BEGIN SOURCE DATA
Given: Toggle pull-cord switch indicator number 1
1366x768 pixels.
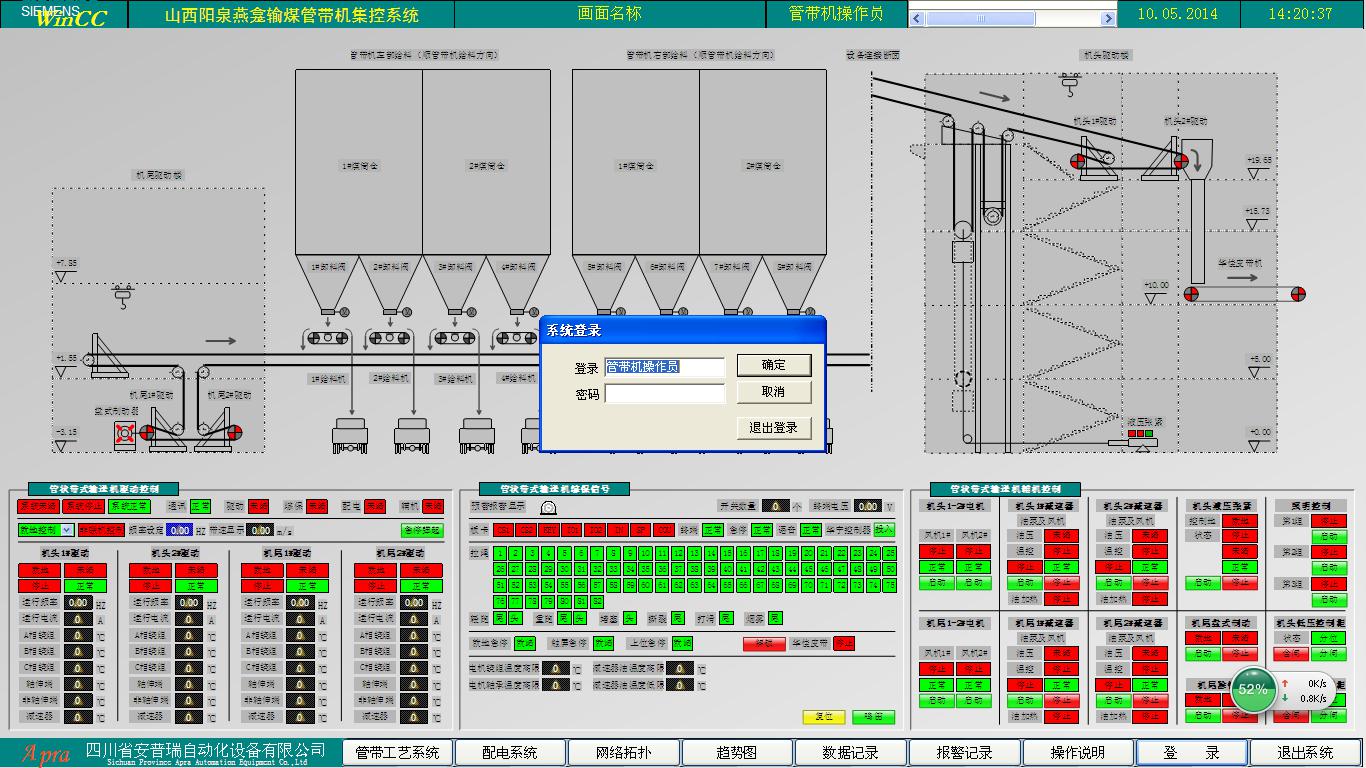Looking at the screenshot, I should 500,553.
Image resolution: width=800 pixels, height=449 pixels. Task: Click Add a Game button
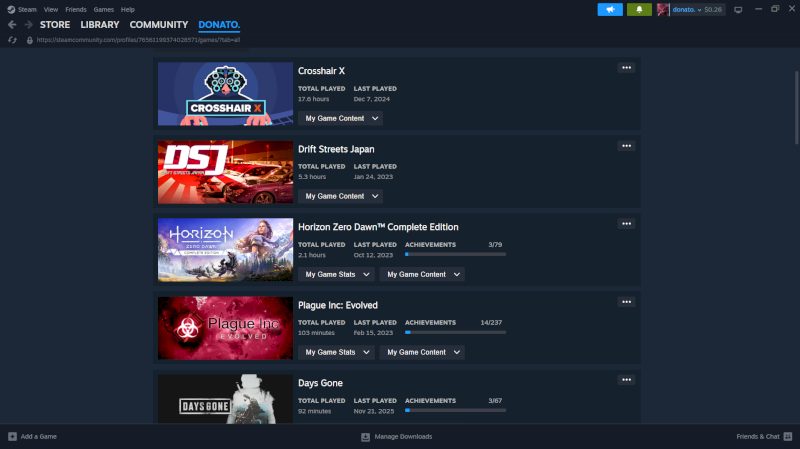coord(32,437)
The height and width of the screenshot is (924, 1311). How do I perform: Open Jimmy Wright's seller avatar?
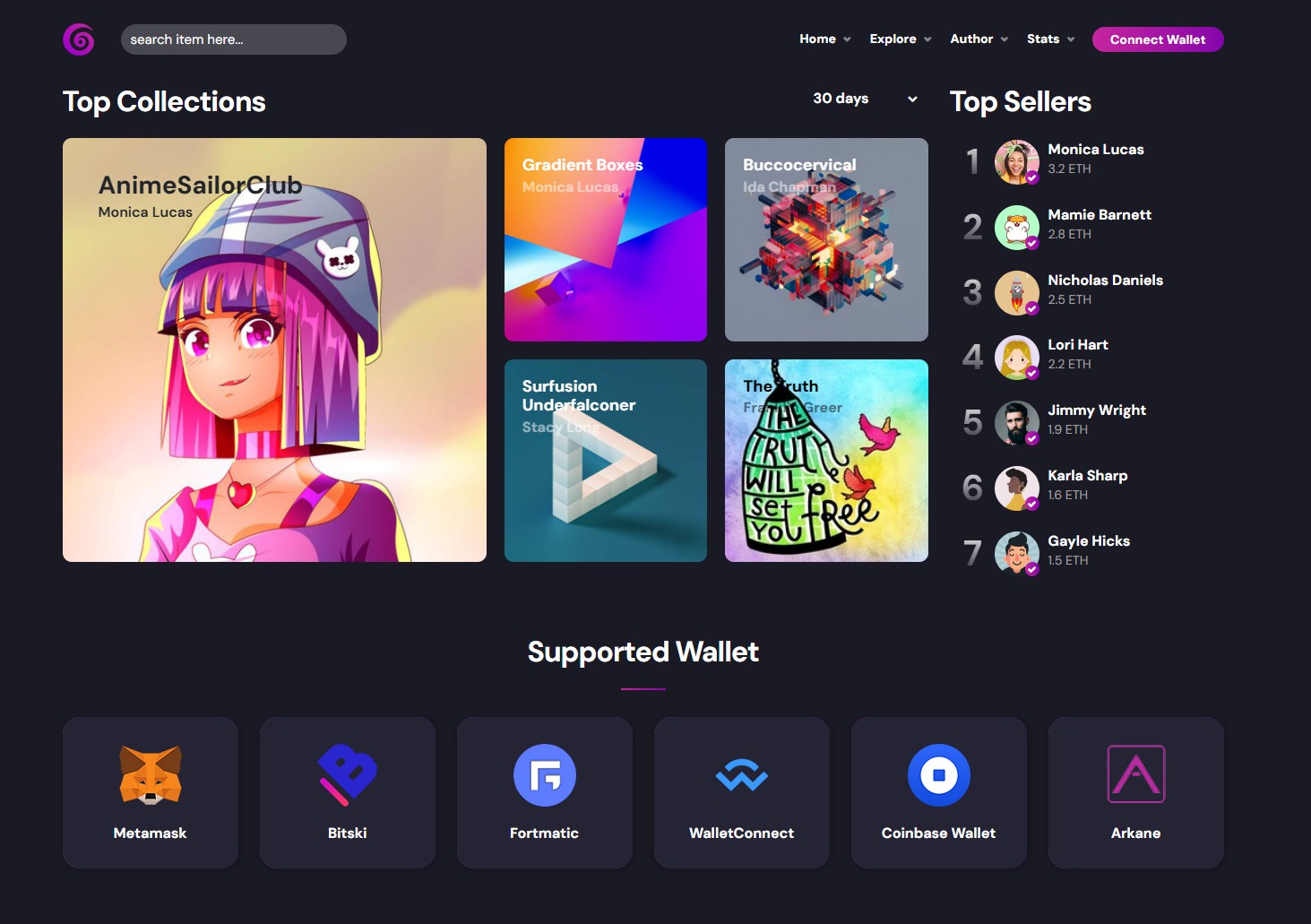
END SOURCE DATA
BEGIN SOURCE DATA
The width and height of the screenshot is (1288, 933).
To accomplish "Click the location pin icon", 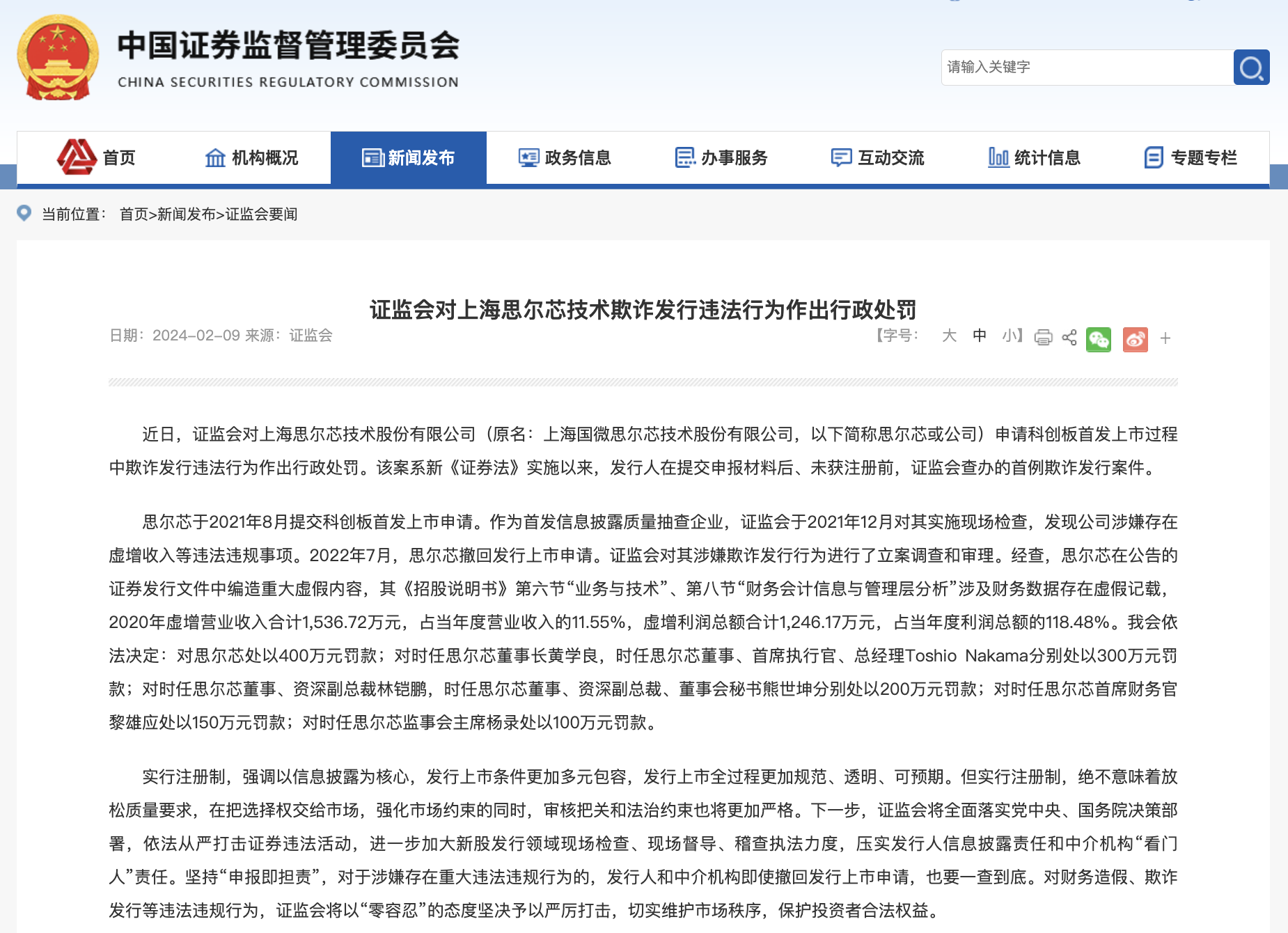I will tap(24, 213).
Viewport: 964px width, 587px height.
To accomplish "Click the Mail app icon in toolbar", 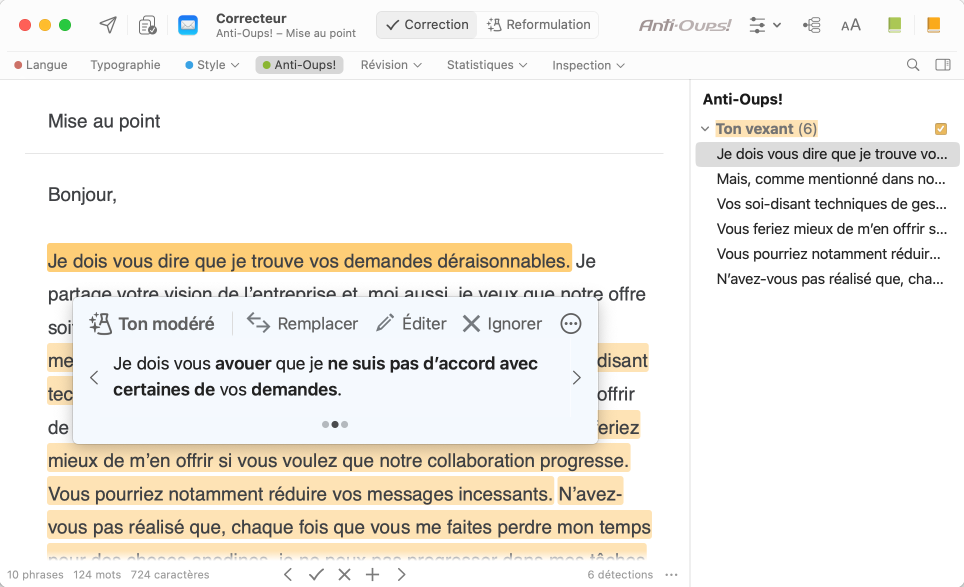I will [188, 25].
END SOURCE DATA
BEGIN SOURCE DATA
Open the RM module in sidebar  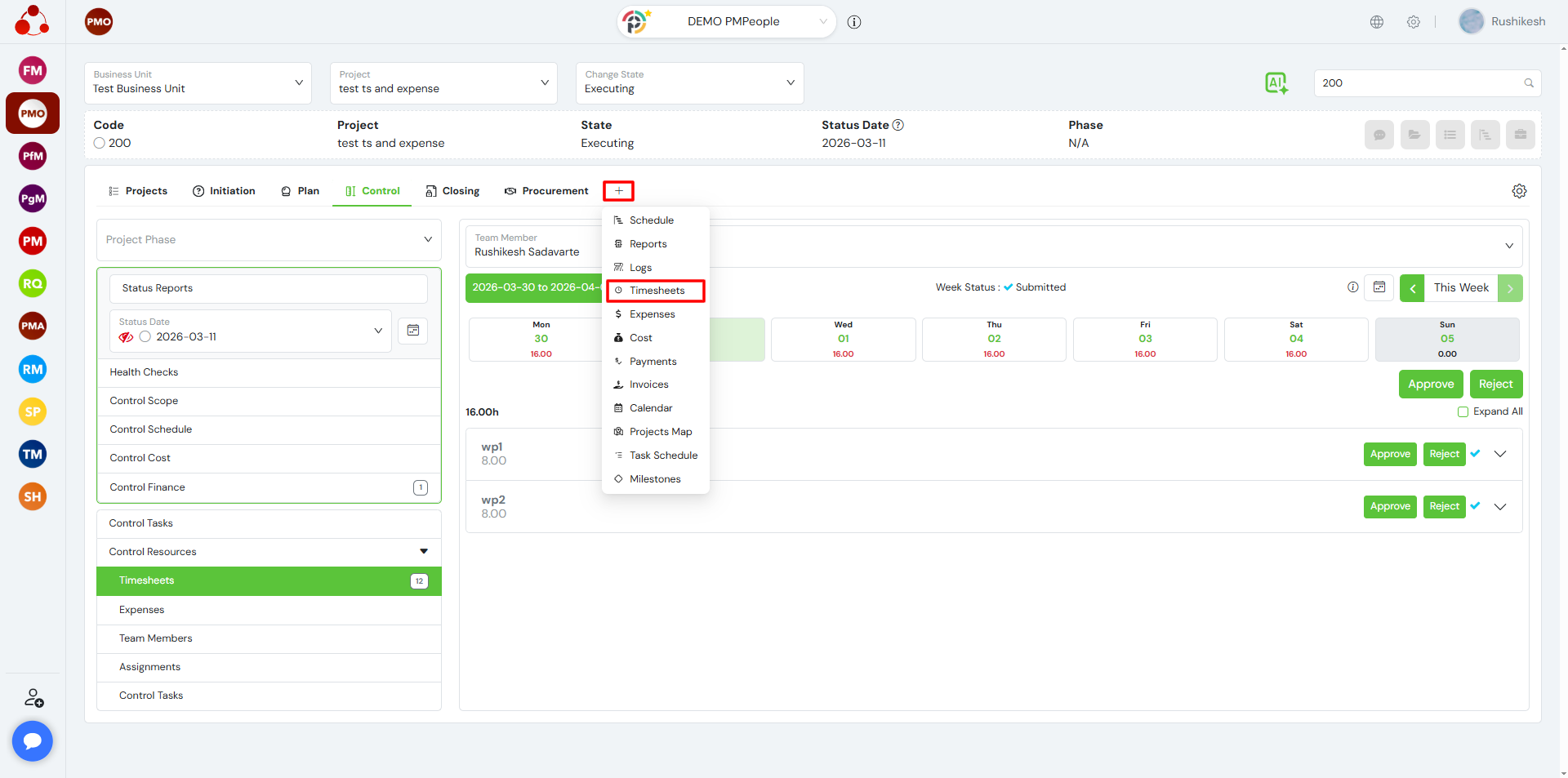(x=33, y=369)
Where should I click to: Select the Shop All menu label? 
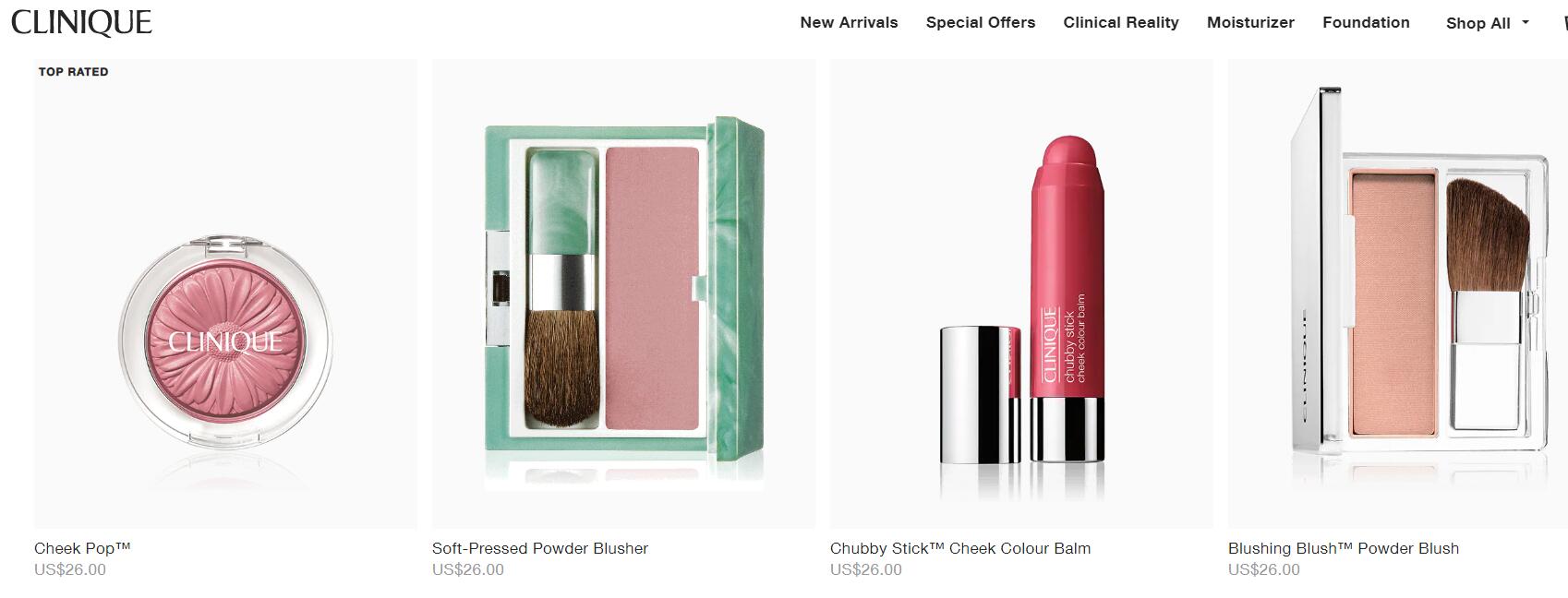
END SOURCE DATA
Extract the part of the records that opens with the line containing "Given: Toggle pull-cord" and closes with the line containing "The height and". Take only those lines, exactly, and no pictures.

Given: Toggle pull-cord switch indicator number 1
1366x768 pixels.
Looking at the screenshot, I should 500,553.
Image resolution: width=800 pixels, height=449 pixels. Task: Click Add a Game button
coord(32,437)
The height and width of the screenshot is (924, 1311). How do I perform: Open Jimmy Wright's seller avatar?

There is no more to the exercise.